What this task involves. Using the records that appear below, write out exactly the lines from the one with "The image size is (749, 430)." through the one with "The image size is (1280, 595).", keeping both end lines.

Top of Provided entries

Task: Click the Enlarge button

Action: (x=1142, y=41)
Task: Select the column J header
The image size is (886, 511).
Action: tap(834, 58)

Bottom of Provided entries
Top of Provided entries

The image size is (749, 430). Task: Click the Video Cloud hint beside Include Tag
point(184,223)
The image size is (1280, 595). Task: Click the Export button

Bottom of Provided entries

Result of this exercise.
The image size is (749, 430). Task: Click the Video Cloud hint beside Include Tag
point(184,223)
The image size is (1280, 595). Task: Click the Export button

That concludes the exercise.